[PATCH 0/1] PCI: pcie_failed_link_retrain() return if dev is not ASM2824

Matthew W Carlis <mattc@xxxxxxxxxxxxxxx> · Thu, 26 Jun 2025 18:26:50 -0600

  I have reached out several times about issues caused by the
pcie_failed_link_retrain() quirk. Initially there were some additional changes
that we made to try and reduce the occurrences, but I have continued to
observe issues where hot-plug slots end up at Gen1 speed when they should not
have been or the quirk invoked when the link is not actually training at all.
Realistically speaking this quirk is a large regression to hot-plug
functionality in the kernel & therefore I am submitting this patch to restrict
the quirk to the ASMedia device where the LTSSM problem was actually observed
in the first place.
  The comment above the quirk states that the bad behavior was observed when the
Asmedia ASM2824 switch was upstream of some other device. Then further asserts
that the issue could in theory happen if the ASM2824 was downstream &
therefore I believe this is why it was concluded that the quirk should be
invoked on any device. i.e If the ASM2824 is the downstream device then we
could not use its device ID to trigger the quirk action.
  This is flawed in the sense that it was not actually observed and may not even
be an actual configuration anywhere in any device. It very well may not be the
case that ASM2824 could have this issue when it is the downstream device
because the issue was never root caused as far as I can tell & there is no
analyzer trace. The author had a noble goal, but it seems quite difficult to
capture the correct trigger & sequence of actions for every device considering
we're trying to address an issue beyond compliance with the spec afaik.

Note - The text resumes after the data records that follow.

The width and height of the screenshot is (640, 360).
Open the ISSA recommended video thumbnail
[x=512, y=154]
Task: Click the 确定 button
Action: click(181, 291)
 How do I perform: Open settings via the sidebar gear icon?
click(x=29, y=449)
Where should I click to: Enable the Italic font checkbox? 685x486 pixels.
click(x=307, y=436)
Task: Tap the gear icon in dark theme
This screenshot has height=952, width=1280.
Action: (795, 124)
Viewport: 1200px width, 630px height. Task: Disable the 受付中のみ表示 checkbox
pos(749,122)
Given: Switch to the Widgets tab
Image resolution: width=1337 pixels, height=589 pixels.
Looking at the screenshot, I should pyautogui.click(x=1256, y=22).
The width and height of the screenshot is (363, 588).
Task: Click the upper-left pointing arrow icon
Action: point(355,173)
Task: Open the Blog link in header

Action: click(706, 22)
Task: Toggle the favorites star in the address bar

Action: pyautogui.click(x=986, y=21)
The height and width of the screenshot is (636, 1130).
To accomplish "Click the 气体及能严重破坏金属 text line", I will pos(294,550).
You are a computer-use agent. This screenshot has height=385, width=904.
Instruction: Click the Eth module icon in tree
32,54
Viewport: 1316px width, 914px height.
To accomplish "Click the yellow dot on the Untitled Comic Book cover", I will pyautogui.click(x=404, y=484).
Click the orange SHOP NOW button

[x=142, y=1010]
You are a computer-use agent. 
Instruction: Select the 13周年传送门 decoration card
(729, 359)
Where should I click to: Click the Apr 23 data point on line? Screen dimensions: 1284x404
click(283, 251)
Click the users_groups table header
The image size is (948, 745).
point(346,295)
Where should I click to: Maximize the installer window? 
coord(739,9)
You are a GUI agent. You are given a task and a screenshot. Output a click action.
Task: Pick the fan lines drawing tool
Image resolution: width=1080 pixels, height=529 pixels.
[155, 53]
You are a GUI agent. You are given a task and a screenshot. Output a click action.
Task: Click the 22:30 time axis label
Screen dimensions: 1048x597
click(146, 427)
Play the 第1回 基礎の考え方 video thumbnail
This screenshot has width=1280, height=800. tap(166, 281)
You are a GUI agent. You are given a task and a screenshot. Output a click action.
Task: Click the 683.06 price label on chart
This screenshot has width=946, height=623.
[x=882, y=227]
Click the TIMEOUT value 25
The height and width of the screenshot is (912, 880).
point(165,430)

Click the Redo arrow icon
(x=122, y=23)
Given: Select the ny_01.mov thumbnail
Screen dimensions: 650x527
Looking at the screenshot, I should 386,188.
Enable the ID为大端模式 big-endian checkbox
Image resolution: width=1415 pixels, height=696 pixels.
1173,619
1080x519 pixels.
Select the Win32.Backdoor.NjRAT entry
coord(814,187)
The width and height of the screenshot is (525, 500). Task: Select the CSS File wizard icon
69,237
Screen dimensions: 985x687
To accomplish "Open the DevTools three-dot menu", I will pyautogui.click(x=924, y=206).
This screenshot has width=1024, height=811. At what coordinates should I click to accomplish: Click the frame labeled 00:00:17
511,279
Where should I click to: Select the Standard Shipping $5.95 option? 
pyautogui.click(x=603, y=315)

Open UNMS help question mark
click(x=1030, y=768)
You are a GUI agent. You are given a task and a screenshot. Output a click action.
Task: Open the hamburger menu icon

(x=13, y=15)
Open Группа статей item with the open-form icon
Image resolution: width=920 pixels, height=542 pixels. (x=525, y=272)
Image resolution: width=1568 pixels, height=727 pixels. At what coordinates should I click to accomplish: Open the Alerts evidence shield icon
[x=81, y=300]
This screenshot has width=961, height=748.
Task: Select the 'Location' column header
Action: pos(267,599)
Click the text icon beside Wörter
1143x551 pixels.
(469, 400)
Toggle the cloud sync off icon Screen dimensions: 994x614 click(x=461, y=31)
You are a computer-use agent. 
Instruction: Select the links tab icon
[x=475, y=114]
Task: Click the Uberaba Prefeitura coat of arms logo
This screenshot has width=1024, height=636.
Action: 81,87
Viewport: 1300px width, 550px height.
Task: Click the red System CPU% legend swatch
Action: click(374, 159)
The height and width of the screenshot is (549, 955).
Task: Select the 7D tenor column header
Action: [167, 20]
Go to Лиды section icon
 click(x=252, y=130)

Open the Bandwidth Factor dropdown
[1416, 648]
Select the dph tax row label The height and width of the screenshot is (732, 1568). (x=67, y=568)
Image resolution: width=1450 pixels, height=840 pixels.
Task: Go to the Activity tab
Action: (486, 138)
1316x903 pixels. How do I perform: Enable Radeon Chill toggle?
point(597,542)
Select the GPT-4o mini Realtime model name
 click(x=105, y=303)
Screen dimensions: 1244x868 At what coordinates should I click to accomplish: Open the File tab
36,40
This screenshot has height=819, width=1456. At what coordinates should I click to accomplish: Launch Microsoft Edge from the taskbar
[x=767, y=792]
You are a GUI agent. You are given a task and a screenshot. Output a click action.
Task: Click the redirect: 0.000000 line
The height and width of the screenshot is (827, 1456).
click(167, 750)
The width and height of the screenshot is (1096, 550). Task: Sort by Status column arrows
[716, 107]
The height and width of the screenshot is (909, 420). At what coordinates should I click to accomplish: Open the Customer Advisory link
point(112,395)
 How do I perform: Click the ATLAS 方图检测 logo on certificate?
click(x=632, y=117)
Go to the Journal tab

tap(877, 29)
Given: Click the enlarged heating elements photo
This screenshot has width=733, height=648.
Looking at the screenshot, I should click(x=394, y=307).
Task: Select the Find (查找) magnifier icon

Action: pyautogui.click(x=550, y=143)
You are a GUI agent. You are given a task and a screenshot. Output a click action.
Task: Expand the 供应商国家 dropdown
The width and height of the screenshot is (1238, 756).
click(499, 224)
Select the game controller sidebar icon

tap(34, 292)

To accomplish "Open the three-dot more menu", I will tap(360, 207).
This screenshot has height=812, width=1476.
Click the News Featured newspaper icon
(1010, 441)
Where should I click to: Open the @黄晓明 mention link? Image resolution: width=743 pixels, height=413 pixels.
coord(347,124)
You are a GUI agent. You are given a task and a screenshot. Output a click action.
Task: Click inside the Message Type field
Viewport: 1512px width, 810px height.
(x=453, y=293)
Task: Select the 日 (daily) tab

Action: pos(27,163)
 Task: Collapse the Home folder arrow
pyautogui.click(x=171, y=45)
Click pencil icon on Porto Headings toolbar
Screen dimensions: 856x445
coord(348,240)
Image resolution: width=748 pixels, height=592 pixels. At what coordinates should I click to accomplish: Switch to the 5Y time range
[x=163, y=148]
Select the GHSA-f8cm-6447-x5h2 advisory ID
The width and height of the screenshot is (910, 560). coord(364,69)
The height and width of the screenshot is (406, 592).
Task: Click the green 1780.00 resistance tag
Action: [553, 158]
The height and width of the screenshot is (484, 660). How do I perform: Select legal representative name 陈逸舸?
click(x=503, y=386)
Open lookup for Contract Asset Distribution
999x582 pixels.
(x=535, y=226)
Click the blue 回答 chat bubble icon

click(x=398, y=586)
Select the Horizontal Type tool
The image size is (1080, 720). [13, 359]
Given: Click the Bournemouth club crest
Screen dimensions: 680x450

  In my testing I have encountered alarming rates of the quirk being invoked
when it should not be invoked & frequently degrading a link that would have
otherwise trained to full speed/width. The impact to hot-plug reliability is
observed to be extreme & therefore we believe cannot be justified to be
broadly applied. In the case of hot-insert the rate of being incorrectly forced
to Gen1 has been observed to be as high as 15% with some U.2 NVMe drives.
  It has been observed in several different system configurations with several
different U.2 NVMe drives from different vendors. All of the systems that we
have reproduced this issue on comply with PCI Express® Base Specification
Revision 6.0 Appendix I. Async Hot-Plug Reference Model for OS controlled DPC
or are very near to it. None of the systems I have tested implement Power
Controller capability.
  The largest occurrence of this issue has been observed on systems with OOB PD
(out-of-band presence detect), but it has also been observed in systems that
do not have OOB PD (Using Inband-PD or DLL State Changed).
  Actions likely to trigger the condition where the quirk forces the link to
Gen1 include physical hot-insert, slot power cycle, slot power on, toggle of
fundamental reset. By observation I believe there are several timing hazards
with DPC especially when using EDR. The expectation by DPC that the link should
recover before returning from DPC handling work is additionally a questionable
expectation in the case of a port being Hot Plug capable. Further, it appears
that the quirk can be invoked two times by the DPC driver. In the case of not
using HotPlug- with DPC it appears even more likely for invocation of the quirk
due to different handling around SDES (Surprise down error). In my mind this
makes a very complicated set of interactions even more complicated...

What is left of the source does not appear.